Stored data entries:
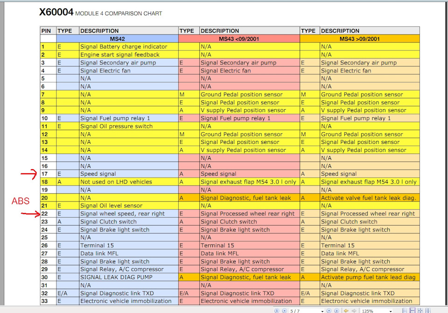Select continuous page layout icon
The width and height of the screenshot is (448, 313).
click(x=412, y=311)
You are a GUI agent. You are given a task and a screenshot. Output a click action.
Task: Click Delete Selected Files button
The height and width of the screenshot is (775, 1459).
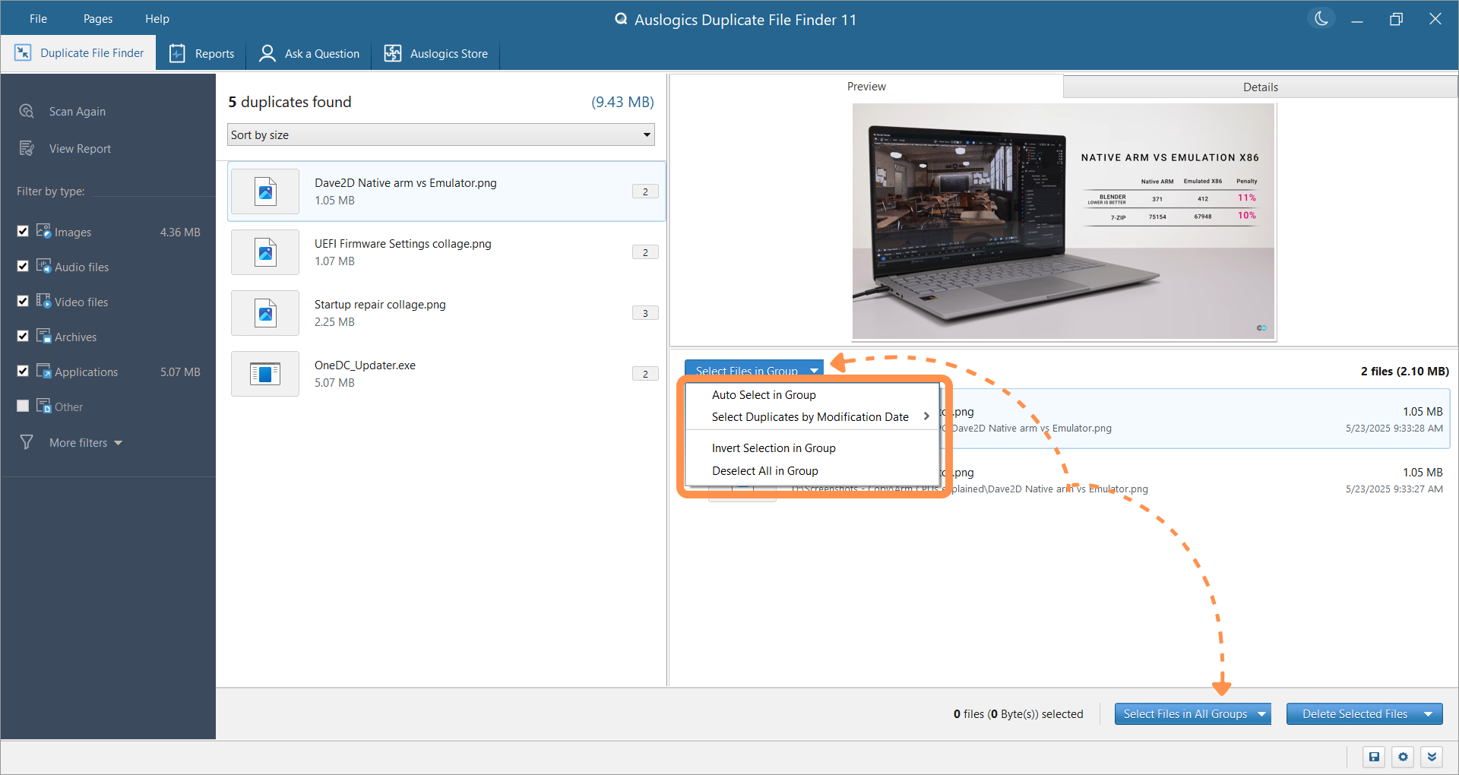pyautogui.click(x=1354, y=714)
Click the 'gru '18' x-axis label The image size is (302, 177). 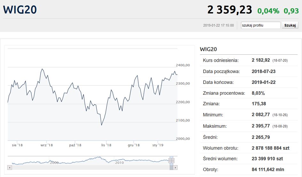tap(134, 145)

The request: Transcribe the lines of the data above verbatim, beginning with the line containing "You are a GUI" and continuing through the line containing "pyautogui.click(x=1354, y=714)", omitting any pictures from your transcription.

Written answer:
You are a GUI agent. You are given a task and a screenshot. Output a click action.
Task: Click Delete Selected Files button
The height and width of the screenshot is (775, 1459).
pyautogui.click(x=1354, y=714)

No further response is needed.